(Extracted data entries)
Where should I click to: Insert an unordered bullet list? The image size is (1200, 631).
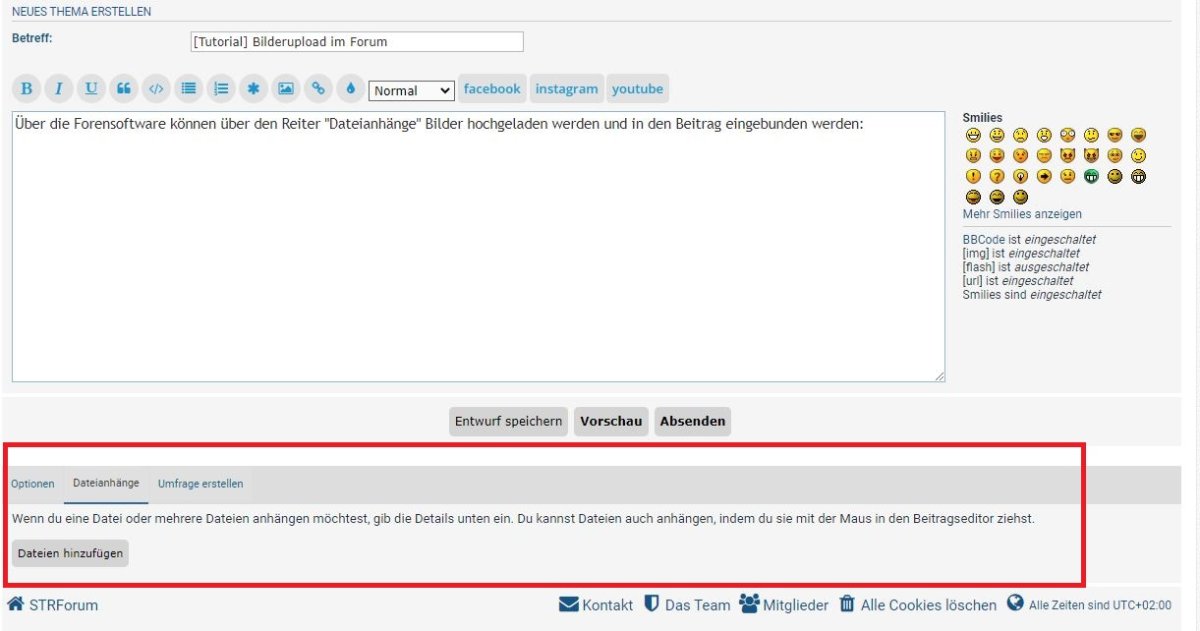point(187,89)
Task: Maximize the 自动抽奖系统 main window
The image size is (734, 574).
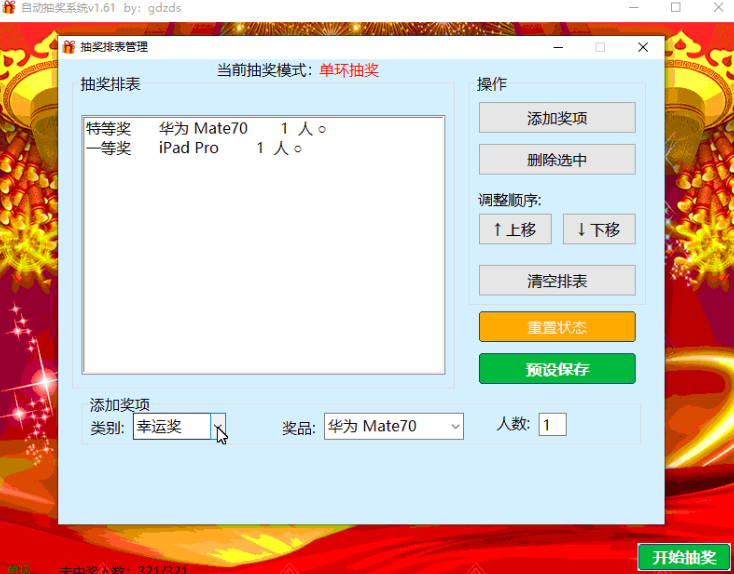Action: [x=675, y=8]
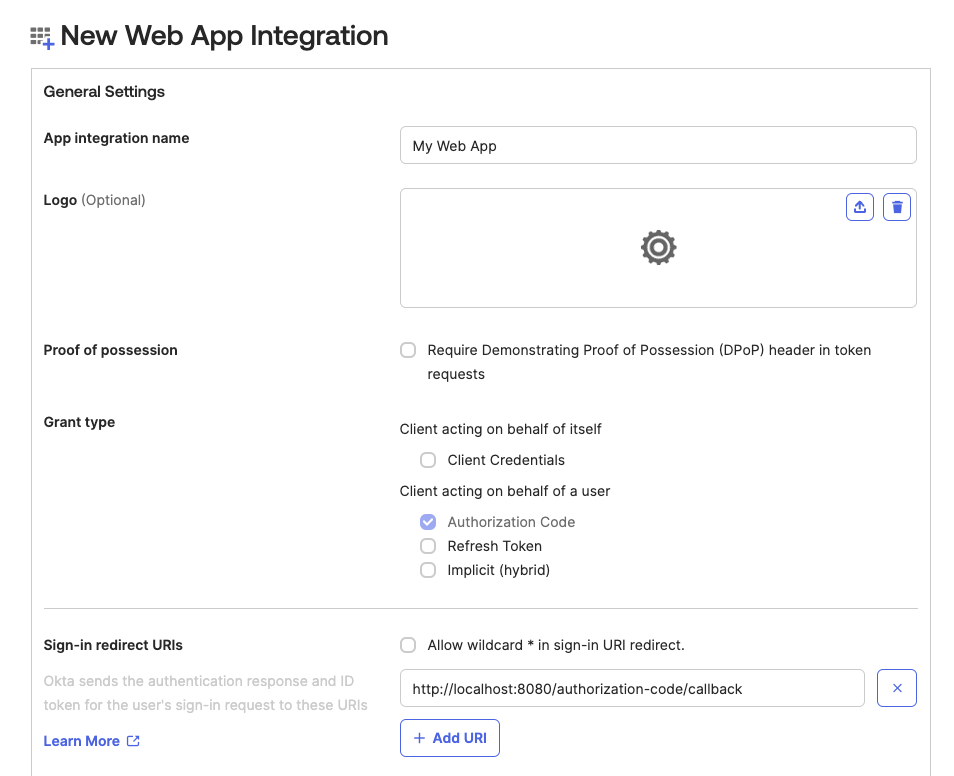Click the app grid icon beside page title

[x=42, y=38]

▶ _Given exercise_
Copy out each line of the listing word for word, omitting the pictures.

▶ _Task answer_
Where should I click to: Insert an unordered bullet list? The image size is (1200, 631).
point(187,89)
Task: Maximize the 自动抽奖系统 main window
The image size is (734, 574).
Action: [x=675, y=8]
Click the app grid icon beside page title

[x=42, y=38]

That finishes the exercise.